▶ _Assigned task_
Given the material below, return only the lines starting at the line with "Click the green GIR icon for hole 6" and ending at the line with "Click the Help", exactly as they appear.

▶ _Excerpted data_
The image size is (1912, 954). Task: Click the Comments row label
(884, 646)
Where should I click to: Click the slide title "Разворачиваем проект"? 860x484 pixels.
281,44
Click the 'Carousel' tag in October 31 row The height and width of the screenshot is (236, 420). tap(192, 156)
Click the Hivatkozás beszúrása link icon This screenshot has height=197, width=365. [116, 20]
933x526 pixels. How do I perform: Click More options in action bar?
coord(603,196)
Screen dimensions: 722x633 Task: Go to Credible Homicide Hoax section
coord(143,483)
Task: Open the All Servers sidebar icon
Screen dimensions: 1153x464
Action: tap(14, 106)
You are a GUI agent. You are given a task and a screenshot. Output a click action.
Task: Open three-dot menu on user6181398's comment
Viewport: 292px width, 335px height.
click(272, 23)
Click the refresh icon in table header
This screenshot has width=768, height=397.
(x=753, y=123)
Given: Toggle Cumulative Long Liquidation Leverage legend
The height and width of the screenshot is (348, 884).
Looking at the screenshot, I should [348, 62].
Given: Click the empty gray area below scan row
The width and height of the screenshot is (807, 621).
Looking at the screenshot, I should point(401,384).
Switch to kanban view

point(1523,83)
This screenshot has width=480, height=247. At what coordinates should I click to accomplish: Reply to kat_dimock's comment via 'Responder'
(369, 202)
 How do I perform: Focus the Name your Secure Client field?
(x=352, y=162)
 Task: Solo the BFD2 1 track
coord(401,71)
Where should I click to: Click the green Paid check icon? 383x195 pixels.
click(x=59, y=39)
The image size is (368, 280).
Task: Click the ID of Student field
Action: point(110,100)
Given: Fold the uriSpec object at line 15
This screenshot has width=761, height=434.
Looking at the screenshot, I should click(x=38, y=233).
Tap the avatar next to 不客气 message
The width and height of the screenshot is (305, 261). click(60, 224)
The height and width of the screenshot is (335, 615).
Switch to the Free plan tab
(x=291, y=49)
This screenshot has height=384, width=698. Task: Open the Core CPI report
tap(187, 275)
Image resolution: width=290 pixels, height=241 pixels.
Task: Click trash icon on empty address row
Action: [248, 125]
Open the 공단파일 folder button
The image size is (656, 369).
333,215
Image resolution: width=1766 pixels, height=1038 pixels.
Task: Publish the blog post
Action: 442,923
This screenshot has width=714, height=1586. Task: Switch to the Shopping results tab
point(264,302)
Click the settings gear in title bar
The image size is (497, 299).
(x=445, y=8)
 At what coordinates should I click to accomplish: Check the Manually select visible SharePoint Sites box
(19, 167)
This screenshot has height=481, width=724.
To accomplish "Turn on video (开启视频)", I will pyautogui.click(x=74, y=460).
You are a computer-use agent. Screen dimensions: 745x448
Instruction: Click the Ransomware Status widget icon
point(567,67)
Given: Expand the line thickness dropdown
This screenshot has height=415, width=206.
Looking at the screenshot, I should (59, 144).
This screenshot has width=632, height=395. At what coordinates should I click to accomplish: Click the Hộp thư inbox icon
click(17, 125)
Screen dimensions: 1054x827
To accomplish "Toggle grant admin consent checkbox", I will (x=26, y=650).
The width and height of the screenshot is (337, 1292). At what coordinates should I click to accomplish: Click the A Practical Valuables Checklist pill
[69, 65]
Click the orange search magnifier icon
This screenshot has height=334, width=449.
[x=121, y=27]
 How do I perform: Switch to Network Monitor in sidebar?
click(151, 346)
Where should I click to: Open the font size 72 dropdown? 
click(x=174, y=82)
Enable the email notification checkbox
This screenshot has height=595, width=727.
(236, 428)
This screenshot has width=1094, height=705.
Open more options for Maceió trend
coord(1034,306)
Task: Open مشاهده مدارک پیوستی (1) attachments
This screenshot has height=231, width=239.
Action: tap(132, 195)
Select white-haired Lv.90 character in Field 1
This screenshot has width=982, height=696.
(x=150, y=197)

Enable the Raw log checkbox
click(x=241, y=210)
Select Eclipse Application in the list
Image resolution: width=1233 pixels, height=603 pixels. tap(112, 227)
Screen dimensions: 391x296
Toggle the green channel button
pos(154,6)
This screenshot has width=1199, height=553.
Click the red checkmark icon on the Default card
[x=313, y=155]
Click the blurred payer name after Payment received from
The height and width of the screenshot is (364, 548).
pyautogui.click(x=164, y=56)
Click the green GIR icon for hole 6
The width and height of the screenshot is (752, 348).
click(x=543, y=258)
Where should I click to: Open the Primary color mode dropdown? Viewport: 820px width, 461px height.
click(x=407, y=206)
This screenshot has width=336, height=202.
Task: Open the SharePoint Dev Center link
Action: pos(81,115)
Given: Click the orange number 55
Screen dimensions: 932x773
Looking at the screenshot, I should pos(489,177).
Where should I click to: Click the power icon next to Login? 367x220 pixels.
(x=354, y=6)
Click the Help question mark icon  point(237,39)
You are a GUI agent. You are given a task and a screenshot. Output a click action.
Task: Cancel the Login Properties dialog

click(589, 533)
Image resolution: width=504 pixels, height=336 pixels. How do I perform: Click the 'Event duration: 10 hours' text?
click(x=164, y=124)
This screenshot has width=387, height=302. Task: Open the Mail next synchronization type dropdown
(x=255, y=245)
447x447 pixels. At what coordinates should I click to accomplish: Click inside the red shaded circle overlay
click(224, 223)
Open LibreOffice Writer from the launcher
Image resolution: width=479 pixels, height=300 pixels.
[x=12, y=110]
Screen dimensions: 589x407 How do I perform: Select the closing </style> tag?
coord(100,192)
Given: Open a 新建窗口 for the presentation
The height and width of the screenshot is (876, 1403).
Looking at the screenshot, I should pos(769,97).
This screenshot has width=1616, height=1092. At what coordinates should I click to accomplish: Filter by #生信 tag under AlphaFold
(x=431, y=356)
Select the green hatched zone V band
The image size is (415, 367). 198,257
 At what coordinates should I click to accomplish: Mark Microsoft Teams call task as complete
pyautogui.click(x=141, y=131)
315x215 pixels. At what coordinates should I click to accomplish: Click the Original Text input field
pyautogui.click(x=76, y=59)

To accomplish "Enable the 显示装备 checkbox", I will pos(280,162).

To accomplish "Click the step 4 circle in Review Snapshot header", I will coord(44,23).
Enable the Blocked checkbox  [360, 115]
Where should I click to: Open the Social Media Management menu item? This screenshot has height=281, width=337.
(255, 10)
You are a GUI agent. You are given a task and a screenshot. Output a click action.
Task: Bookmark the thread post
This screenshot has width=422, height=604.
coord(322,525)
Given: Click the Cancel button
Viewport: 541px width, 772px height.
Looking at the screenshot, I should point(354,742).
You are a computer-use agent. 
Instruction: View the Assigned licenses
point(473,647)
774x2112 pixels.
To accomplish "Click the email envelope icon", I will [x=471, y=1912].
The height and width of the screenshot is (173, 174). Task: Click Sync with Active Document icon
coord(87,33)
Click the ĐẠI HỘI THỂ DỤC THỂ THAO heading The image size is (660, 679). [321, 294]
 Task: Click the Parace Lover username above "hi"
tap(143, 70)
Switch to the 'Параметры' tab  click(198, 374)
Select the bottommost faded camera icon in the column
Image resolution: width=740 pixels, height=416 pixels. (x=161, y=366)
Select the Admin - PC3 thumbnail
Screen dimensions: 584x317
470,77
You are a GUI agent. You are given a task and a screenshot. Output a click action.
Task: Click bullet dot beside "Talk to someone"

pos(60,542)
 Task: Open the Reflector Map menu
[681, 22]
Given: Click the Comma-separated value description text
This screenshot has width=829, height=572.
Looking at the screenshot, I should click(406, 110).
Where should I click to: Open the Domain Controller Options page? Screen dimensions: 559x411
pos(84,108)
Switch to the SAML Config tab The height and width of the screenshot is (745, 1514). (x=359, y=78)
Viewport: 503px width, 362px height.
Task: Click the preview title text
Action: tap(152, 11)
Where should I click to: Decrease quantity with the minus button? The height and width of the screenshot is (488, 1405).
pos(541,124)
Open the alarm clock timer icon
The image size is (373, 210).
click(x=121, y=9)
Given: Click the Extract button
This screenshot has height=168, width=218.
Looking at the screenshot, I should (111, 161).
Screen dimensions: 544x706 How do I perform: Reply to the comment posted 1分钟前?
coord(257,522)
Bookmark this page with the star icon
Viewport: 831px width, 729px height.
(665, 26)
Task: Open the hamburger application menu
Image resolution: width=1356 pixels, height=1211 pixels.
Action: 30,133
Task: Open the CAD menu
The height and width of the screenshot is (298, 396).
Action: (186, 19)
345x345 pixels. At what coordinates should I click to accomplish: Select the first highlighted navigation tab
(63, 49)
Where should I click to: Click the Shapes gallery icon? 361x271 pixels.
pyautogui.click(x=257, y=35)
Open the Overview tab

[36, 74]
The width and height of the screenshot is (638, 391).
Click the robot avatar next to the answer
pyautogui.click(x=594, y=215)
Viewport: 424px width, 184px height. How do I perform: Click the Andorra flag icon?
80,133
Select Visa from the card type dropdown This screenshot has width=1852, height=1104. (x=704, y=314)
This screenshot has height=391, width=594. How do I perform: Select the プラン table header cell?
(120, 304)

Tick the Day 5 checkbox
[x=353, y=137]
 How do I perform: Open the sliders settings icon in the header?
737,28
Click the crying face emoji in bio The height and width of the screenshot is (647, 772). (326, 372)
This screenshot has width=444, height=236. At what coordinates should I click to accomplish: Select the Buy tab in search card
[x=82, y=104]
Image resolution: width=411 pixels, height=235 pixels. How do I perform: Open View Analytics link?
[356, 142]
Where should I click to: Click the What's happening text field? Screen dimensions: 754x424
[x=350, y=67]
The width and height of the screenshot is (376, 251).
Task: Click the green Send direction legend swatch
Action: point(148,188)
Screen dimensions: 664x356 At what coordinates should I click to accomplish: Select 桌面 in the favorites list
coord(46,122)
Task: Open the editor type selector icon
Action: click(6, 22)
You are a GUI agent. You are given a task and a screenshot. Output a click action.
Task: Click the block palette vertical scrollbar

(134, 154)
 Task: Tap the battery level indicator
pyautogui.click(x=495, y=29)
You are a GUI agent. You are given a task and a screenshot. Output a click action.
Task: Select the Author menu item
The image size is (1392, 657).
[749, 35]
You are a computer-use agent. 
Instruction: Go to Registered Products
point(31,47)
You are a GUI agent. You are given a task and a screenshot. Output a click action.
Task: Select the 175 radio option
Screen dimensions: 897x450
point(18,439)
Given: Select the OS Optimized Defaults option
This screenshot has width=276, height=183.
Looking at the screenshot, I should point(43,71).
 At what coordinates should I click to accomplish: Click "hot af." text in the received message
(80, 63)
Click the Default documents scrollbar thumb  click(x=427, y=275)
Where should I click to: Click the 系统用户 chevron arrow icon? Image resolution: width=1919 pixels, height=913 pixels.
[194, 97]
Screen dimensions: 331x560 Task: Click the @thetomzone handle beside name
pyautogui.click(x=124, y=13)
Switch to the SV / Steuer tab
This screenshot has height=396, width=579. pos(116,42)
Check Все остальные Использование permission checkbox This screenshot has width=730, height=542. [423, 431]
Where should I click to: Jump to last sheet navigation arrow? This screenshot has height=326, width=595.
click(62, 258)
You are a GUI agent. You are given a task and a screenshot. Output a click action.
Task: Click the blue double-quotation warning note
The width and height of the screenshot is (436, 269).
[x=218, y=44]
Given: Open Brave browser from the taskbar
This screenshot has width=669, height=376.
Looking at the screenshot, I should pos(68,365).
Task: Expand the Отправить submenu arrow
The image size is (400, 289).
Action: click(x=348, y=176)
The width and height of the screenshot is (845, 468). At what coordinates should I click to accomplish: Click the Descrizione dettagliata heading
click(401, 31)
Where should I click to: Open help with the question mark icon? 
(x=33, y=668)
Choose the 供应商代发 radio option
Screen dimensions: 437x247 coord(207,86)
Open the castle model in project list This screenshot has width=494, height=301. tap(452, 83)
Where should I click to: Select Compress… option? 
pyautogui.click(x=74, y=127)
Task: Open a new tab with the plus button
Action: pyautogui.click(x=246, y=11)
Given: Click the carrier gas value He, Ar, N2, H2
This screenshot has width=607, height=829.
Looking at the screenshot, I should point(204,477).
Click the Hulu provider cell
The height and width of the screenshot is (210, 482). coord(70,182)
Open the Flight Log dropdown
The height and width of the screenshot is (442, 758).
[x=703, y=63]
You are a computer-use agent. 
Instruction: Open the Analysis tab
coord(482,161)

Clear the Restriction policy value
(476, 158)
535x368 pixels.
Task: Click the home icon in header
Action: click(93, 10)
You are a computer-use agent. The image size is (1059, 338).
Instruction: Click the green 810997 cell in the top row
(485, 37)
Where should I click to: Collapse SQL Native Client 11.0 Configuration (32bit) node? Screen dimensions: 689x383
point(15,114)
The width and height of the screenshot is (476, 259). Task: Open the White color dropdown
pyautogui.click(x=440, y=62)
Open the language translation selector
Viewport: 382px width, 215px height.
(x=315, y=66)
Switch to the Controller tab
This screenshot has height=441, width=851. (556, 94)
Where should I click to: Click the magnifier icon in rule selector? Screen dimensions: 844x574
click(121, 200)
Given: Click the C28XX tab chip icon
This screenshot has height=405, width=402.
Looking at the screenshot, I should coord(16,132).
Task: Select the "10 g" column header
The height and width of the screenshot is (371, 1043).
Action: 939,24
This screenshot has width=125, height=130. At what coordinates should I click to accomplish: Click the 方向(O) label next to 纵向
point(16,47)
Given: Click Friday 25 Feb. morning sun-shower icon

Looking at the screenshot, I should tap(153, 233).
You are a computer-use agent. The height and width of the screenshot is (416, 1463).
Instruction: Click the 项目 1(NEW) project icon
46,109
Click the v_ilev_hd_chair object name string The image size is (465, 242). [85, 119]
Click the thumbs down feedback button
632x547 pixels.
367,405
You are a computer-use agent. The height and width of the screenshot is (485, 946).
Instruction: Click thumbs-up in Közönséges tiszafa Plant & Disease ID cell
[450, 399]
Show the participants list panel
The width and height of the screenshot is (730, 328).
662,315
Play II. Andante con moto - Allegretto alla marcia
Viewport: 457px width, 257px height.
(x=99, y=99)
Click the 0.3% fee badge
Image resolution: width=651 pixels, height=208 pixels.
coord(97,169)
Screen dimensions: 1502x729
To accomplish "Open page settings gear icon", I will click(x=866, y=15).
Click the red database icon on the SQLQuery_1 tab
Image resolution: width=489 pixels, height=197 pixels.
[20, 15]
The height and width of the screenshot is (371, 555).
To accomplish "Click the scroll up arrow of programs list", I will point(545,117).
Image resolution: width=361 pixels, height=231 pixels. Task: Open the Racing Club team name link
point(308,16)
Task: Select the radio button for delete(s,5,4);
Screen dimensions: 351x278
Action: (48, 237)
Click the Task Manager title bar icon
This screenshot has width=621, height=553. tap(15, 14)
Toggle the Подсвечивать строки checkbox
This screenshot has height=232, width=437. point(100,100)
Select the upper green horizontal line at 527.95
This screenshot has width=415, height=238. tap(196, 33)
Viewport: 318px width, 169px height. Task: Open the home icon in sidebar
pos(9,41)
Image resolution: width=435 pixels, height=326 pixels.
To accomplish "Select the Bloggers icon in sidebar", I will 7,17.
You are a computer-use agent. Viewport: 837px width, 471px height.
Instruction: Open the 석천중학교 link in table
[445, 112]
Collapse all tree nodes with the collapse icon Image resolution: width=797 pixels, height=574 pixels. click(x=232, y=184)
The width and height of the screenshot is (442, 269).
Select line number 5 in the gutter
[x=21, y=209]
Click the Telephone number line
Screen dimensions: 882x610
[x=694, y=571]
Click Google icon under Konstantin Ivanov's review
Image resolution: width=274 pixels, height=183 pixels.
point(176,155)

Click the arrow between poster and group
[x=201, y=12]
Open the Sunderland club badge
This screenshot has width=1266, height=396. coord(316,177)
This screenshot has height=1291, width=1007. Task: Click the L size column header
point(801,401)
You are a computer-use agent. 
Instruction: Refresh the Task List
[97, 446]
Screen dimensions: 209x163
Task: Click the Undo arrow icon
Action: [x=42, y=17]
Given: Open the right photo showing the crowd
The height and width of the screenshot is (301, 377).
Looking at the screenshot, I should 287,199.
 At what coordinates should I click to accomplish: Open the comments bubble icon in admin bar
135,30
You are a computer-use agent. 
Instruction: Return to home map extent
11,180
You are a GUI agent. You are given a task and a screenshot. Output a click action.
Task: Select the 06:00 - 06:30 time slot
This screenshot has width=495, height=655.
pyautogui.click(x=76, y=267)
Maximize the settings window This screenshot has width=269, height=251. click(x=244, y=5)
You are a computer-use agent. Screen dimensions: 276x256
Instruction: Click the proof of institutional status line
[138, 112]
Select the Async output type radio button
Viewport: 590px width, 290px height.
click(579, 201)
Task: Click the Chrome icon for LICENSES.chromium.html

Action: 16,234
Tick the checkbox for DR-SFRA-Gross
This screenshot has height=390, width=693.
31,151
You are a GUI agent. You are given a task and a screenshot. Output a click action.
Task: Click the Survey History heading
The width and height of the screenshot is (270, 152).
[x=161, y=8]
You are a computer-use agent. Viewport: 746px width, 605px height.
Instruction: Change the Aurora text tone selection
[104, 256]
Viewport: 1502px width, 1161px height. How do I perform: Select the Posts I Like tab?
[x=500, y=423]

▶ _Solution to the exercise_
Click the green GIR icon for hole 6
The width and height of the screenshot is (752, 348).
click(x=543, y=258)
Where should I click to: Open the Primary color mode dropdown? Viewport: 820px width, 461px height.
click(x=407, y=206)
This screenshot has width=336, height=202.
Task: Open the SharePoint Dev Center link
Action: pos(81,115)
Given: Click the orange number 55
Screen dimensions: 932x773
Looking at the screenshot, I should pos(489,177).
Where should I click to: Click the power icon next to Login? 367x220 pixels.
(x=354, y=6)
Click the Help question mark icon  point(237,39)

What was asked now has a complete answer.